Ironically, our story begins with Western sickness. One of the people on our tour got sick, and she had to go to the hospital. Our tour guide explained this to us, adding that she had to pay for her care, in advance, as is customary in China.
At that, our jaws collectively dropped. Ever the provocateur, I said, incredulous, "You mean the hospital wouldn't treat her before they knew she had the money to pay for her treatment?!" (Much to the wife's chagrin, throughout the tour I seized every opportunity to ask Chinese people, through a guy on the tour who spoke Chinese, how they felt about Mao.)
The tour guide nodded, explaining: "Yes. In fact, because insurance is in its infancy in China, patients don't just automatically get treated--like they do in the U.S. You have to prove you have the money for treatment before a doctor will treat you." Whereupon he proceeded to tell us a story about a woman from his village, pregnant with twins, who prematurely went into labor.

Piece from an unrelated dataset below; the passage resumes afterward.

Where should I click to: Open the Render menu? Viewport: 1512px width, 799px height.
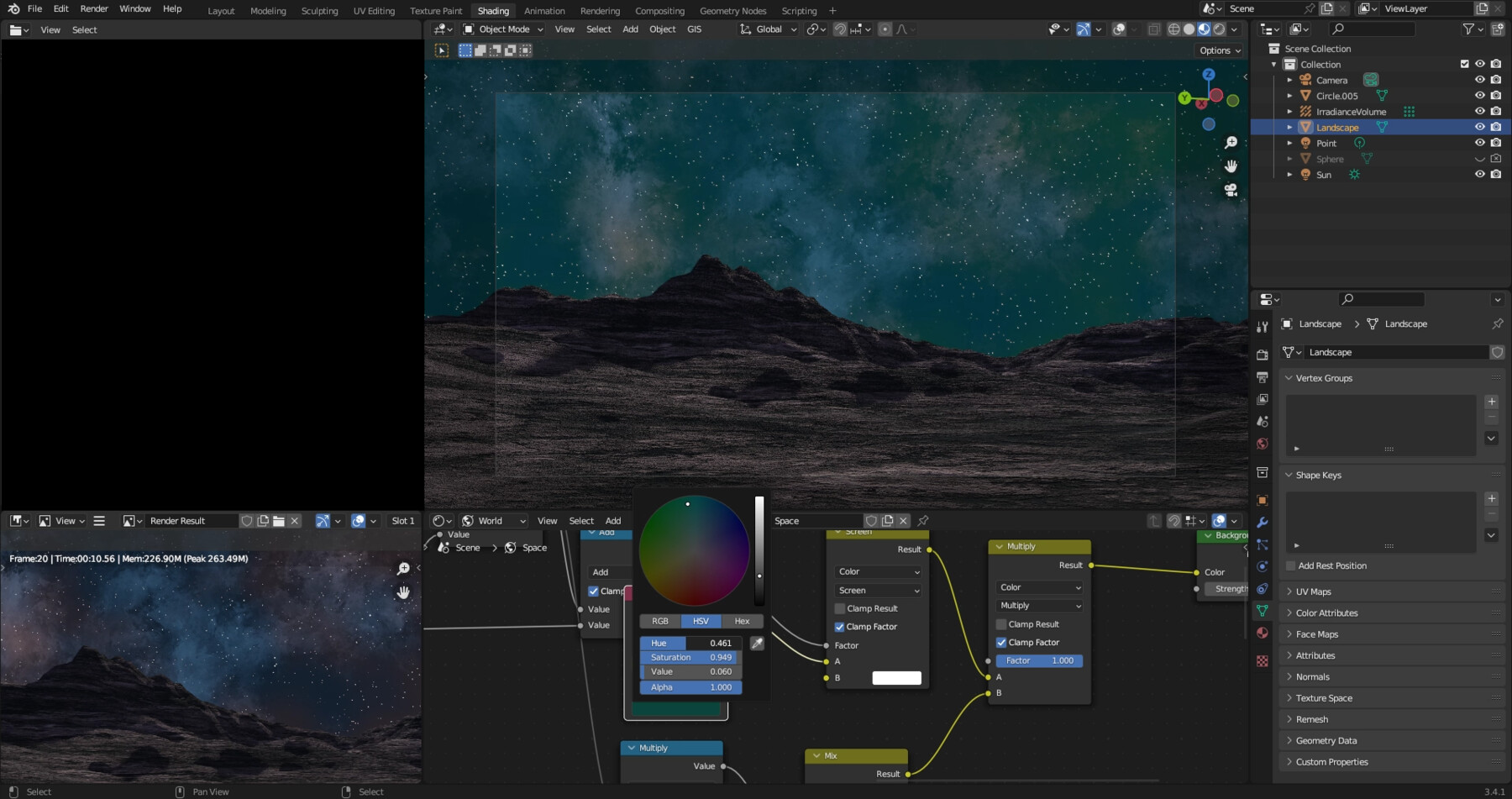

Her family took her 30 miles to the nearest hospital, her condition deteriorating as each mile passed. When she arrived at the hospital, she was in bad shape (typical Chinese understatement). The family did not bring money and so could not prove they were able to pay for her treatment.
She died unattended in a hospital hallway. The twins died in her womb.
Imagine such a thing happening in the U.S., where treatment is BY LAW provided regardless of ability to pay. Not so in China, where capitalism in its purest, rawest form is manifested every day.